#### [Exercise brief]
Every line of the material must be reproduced exactly.

[Data — start]

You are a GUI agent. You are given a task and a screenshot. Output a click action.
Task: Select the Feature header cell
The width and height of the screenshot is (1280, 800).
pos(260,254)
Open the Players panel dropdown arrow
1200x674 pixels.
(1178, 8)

[Data — finish]

#### [Problem solution]
You are a GUI agent. You are given a task and a screenshot. Output a click action.
Task: Select the Feature header cell
The width and height of the screenshot is (1280, 800).
pos(260,254)
Open the Players panel dropdown arrow
1200x674 pixels.
(1178, 8)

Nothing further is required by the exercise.